Always call it immediately after populating or modifying EditShapesLayer:

mapView.EditOverlay.EditShapesLayer.InternalFeatures.Add(feature);
mapView.EditOverlay.CalculateAllControlPoints(); // required

2. Features Existing in Both EditShapesLayer and Your Own Layer

If a feature is in EditShapesLayer and still in your InMemoryFeatureLayer, it will render twice — once with edit handles and once as a plain styled shape. The shapes will visually overlap, and any move or vertex change will only affect the copy in EditShapesLayer, making the results look broken.

Always clear the feature from your own layer when moving it into EditShapesLayer, and move it back when exiting edit mode.

3. WinForms: Not Adding EditOverlay to the Overlay Stack

In WinForms, if you need the EditOverlay to be explicitly part of the overlay draw order — particularly when other overlays are added dynamically after the map loads — you must add it:

// Required in WinForms when controlling draw order explicitly
mapView.Overlays.Add("Edit Overlay", mapView.EditOverlay);

In WPF this is not required; the EditOverlay renders on top automatically.

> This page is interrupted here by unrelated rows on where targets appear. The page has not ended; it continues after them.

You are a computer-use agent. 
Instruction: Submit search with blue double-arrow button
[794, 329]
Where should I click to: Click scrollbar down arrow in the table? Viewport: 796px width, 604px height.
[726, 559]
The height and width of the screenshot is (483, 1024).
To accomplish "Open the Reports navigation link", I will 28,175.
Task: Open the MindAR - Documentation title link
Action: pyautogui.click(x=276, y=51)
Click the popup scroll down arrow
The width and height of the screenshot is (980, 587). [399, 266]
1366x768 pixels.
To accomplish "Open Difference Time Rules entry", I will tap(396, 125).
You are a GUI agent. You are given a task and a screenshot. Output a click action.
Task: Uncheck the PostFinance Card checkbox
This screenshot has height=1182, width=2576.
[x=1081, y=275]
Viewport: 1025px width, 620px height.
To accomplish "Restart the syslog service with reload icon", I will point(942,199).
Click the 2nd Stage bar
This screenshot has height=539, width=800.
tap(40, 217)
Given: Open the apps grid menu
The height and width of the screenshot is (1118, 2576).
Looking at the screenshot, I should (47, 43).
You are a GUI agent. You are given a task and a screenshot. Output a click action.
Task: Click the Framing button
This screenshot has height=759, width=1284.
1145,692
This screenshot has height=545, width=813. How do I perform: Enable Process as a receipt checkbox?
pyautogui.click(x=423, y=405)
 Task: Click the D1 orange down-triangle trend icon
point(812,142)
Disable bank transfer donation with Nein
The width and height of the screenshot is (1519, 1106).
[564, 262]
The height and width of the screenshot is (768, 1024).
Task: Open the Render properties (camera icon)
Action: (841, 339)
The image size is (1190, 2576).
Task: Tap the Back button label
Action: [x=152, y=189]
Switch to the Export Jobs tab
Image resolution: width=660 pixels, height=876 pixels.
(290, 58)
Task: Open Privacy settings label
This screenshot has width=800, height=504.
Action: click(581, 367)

4. Refreshing the Wrong Overlays

After an edit-mode transition, always refresh all three relevant overlays together — TrackOverlay, EditOverlay, and your own LayerOverlay. Refreshing only one will leave stale visual state on screen:

_ = mapView.RefreshAsync(new Overlay[] { mapView.TrackOverlay, mapView.EditOverlay, layerOverlay });

5. Subscribing to Events Multiple Times

VertexMoving and VertexMoved are instance events on the singleton EditOverlay. If your initialization code can run more than once (e.g., in a WPF Loaded handler that fires multiple times), guard with a flag or use -= before += to ensure you don't accumulate duplicate subscriptions.


Class / Member Description
TrackOverlay Companion overlay for drawing new shapes. Accessed via MapView.TrackOverlay.
TrackMode Enum controlling what TrackOverlay draws (None, Point, Line, Polygon, Rectangle, Circle, etc.).
InMemoryFeatureLayer The layer type used by EditShapesLayer and ControlPointsLayer. Also the recommended persistent store in draw-edit workflows.
MapUtil.GetScreenDistanceBetweenTwoWorldPoints Converts a world-space distance to screen pixels — used in snapping tolerance checks.
Projection.GetSphericalMercatorProjString() Returns the Proj string for EPSG:3857; pass to GetArea() / GetLength() for accurate measurements on a Web Mercator map.
VertexMovingEditInteractiveOverlayEventArgs Event args for VertexMoving; provides writable TargetVertex for snapping.
VertexMovedEditInteractiveOverlayEventArgs Event args for VertexMoved; provides AffectedFeature after the edit completes.